> **WHAT YOU ARE ASKED TO DO**
Could you repeat the records below exactly as written?

> **TASK INPUTS**

»»

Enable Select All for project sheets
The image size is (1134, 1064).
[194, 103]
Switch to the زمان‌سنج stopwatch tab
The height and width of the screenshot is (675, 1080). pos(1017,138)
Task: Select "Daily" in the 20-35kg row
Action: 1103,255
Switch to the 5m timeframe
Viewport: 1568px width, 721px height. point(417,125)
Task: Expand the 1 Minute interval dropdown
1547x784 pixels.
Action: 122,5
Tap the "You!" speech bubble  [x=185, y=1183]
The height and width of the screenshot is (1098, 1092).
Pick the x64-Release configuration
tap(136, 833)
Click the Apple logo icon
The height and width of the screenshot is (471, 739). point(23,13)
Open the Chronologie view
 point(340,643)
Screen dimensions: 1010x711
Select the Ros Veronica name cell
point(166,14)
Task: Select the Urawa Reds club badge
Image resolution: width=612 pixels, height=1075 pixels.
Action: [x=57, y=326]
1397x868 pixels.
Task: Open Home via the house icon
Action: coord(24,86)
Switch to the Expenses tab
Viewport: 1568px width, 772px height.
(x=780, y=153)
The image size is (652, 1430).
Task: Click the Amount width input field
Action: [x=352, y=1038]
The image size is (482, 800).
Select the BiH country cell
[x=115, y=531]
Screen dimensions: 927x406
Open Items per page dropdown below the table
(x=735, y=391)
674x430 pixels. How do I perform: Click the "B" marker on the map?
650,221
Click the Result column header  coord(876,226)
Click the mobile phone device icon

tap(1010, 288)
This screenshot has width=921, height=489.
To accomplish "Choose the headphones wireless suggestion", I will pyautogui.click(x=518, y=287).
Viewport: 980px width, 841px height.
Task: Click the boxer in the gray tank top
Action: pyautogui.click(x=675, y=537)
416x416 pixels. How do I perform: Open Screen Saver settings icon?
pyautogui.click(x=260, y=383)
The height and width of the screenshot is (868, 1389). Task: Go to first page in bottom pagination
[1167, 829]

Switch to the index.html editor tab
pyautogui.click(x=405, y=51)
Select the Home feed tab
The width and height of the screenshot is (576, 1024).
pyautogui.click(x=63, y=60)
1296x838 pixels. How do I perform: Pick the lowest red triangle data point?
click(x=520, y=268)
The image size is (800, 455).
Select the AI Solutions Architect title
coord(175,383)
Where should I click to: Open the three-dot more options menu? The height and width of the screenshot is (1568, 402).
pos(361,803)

««

> **SOLUTION TO THE EXERCISE**
Enable Select All for project sheets
The image size is (1134, 1064).
[194, 103]
Switch to the زمان‌سنج stopwatch tab
The height and width of the screenshot is (675, 1080). pos(1017,138)
Task: Select "Daily" in the 20-35kg row
Action: 1103,255
Switch to the 5m timeframe
Viewport: 1568px width, 721px height. point(417,125)
Task: Expand the 1 Minute interval dropdown
1547x784 pixels.
Action: 122,5
Tap the "You!" speech bubble  [x=185, y=1183]
The height and width of the screenshot is (1098, 1092).
Pick the x64-Release configuration
tap(136, 833)
Click the Apple logo icon
The height and width of the screenshot is (471, 739). point(23,13)
Open the Chronologie view
 point(340,643)
Screen dimensions: 1010x711
Select the Ros Veronica name cell
point(166,14)
Task: Select the Urawa Reds club badge
Image resolution: width=612 pixels, height=1075 pixels.
Action: [x=57, y=326]
1397x868 pixels.
Task: Open Home via the house icon
Action: coord(24,86)
Switch to the Expenses tab
Viewport: 1568px width, 772px height.
(x=780, y=153)
The image size is (652, 1430).
Task: Click the Amount width input field
Action: [x=352, y=1038]
The image size is (482, 800).
Select the BiH country cell
[x=115, y=531]
Screen dimensions: 927x406
Open Items per page dropdown below the table
(x=735, y=391)
674x430 pixels. How do I perform: Click the "B" marker on the map?
650,221
Click the Result column header  coord(876,226)
Click the mobile phone device icon

tap(1010, 288)
This screenshot has width=921, height=489.
To accomplish "Choose the headphones wireless suggestion", I will pyautogui.click(x=518, y=287).
Viewport: 980px width, 841px height.
Task: Click the boxer in the gray tank top
Action: pyautogui.click(x=675, y=537)
416x416 pixels. How do I perform: Open Screen Saver settings icon?
pyautogui.click(x=260, y=383)
The height and width of the screenshot is (868, 1389). Task: Go to first page in bottom pagination
[1167, 829]

Switch to the index.html editor tab
pyautogui.click(x=405, y=51)
Select the Home feed tab
The width and height of the screenshot is (576, 1024).
pyautogui.click(x=63, y=60)
1296x838 pixels. How do I perform: Pick the lowest red triangle data point?
click(x=520, y=268)
The image size is (800, 455).
Select the AI Solutions Architect title
coord(175,383)
Where should I click to: Open the three-dot more options menu? The height and width of the screenshot is (1568, 402).
pos(361,803)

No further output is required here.